NCBI GEOの使い方3 データセットブラウザの使い方 下調べ5・6, 動画編集1

先週のぶんと昨日のぶんです。「毎回更新します」がもう崩れましたね。

まずはHeatmap以外のツールのやや詳細。

・Find genes
 Find gene name or symbol
  キーワード入力によりデータセット中の遺伝子をシンプルに検索。
 Find genes that are up/down for this condition(s)
  サンプルごとに変えている条件を選択、その条件によって変動のある遺伝子のみを表示。
  今回例として用いるデータではProtocol(controlとmiR-124過剰発現のどちらか)とtime(処理時間)から選択する。なお複数にチェックを入れるとOR検索になる。
  あまりrobustではないので、ちゃんと解析したい場合は次の項を使うことが推奨される。

・Compare 2 sets of samples
 サンプル群の中から自分で好きに2つのサンプルセットを設定。そのサンプルセット間で発現に有意差がある遺伝子を検索する。検定の方法も自分で選択でき、両側/片側t検定、value/rank means fold difference が使える。

・Experiment design and value distribution
 箱ひげ図による、各サンプルの正規化後のデータ分布。正規化できていればサンプル間で差のない形を示すはず。

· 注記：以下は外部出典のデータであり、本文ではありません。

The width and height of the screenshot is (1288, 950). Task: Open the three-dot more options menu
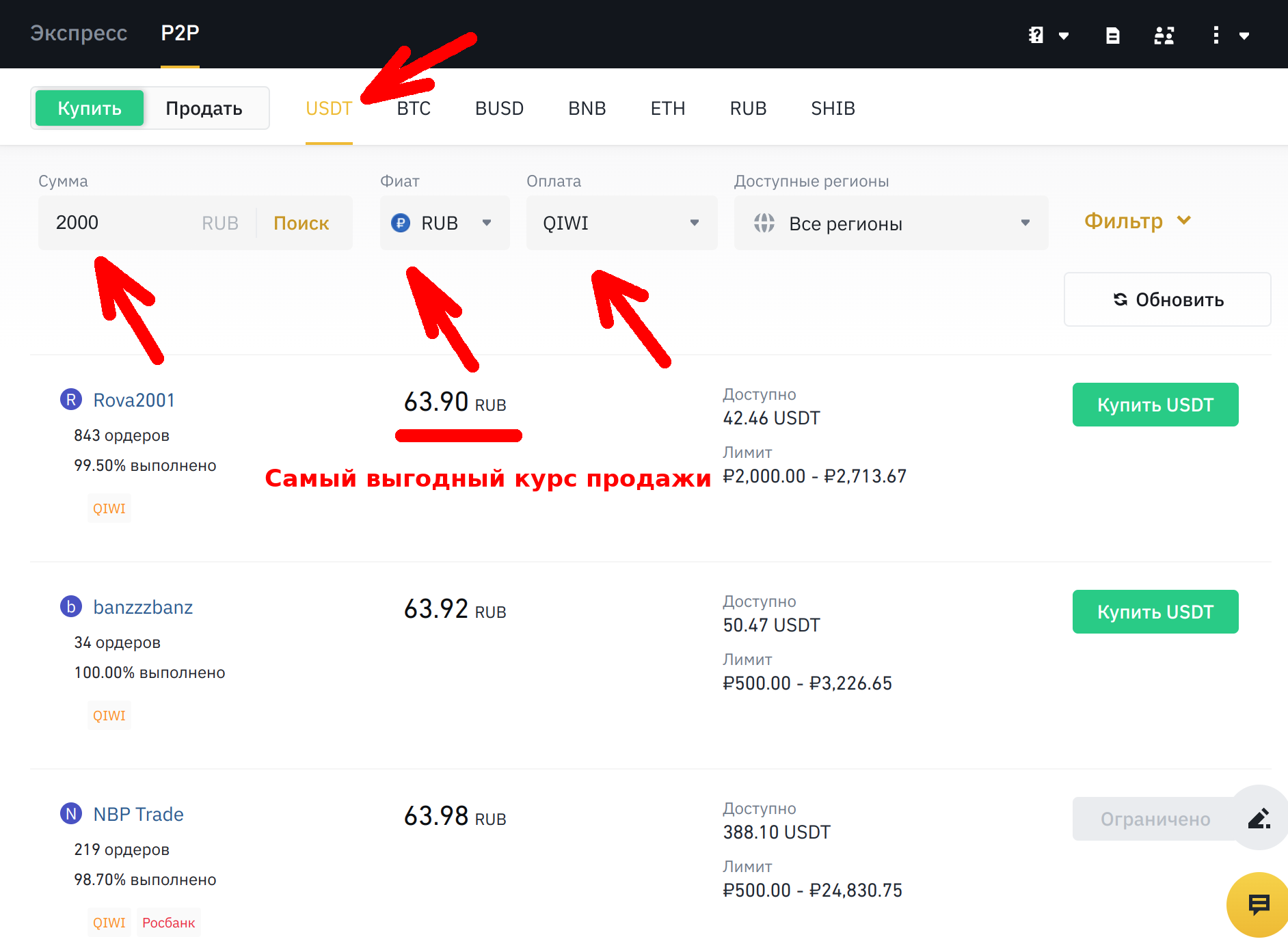(1216, 36)
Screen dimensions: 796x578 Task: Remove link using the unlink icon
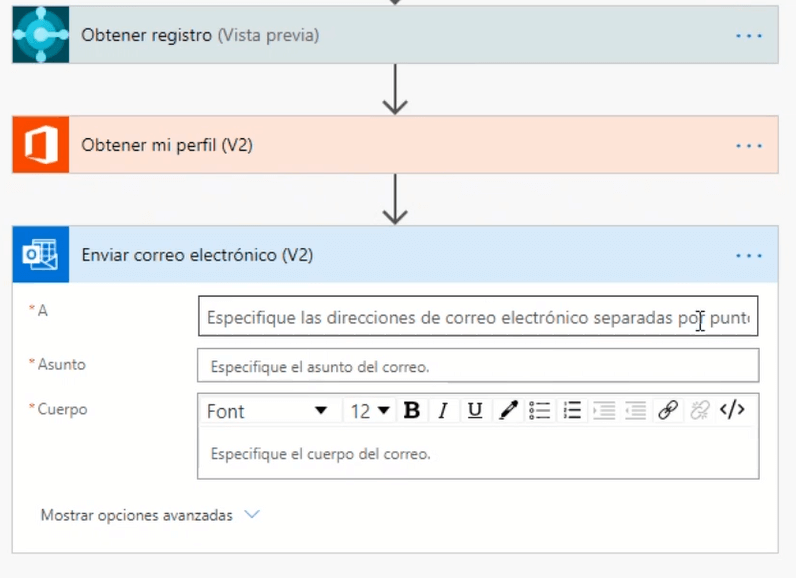(700, 410)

まだ書いていなかったみたいですが、これらの説明を行う二本目の動画では、例として用いるデータセットを1本目と変え、GDS2657, miR-124 overexpression: time course (HepG2 cells(ヒト肝がん細胞)でmiR-124を最大120時間までサンプルごと時間を変えて過剰発現させた。miR-124のターゲットを推測するための実験) としています。Factor(サンプルごとに変えている条件)が複数あるものにしたかったためです。

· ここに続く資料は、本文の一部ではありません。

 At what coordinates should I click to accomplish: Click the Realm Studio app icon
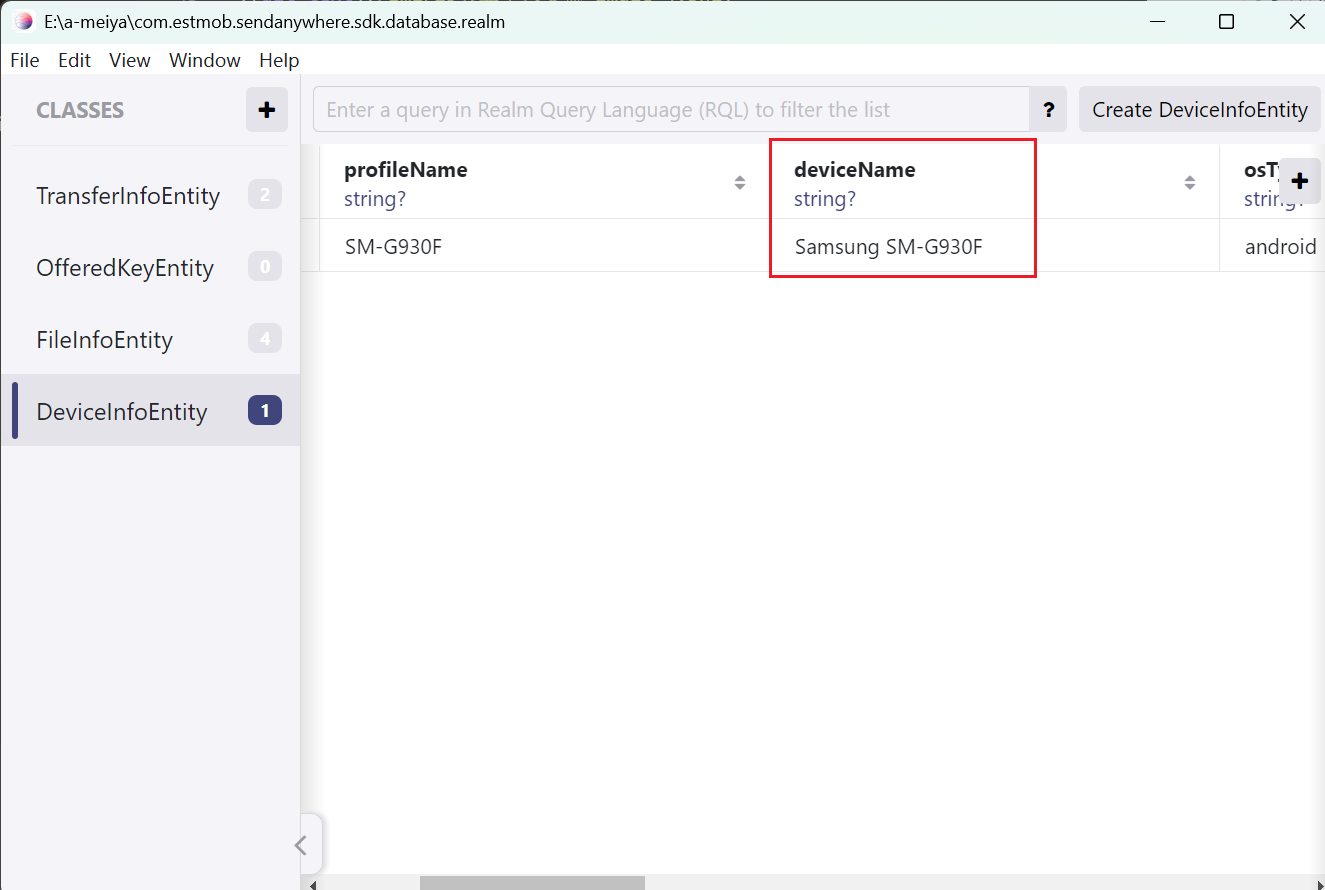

動画の途中遺伝子の検索をするところがありますが、GPC3を例に用いています。GPC3(グリピカン3)は細胞膜表面上に存在する糖タンパク質、肝がん細胞で高発現していることがわかっており、治療の際のターゲットとして期待されています。

以上で動画の編集を開始しました。1本目と2本目のバランスが云々という話を前回の日記で書いていますが、とりあえず撮って長さの様子を見たいと思います。多分予定通りで大丈夫のはず。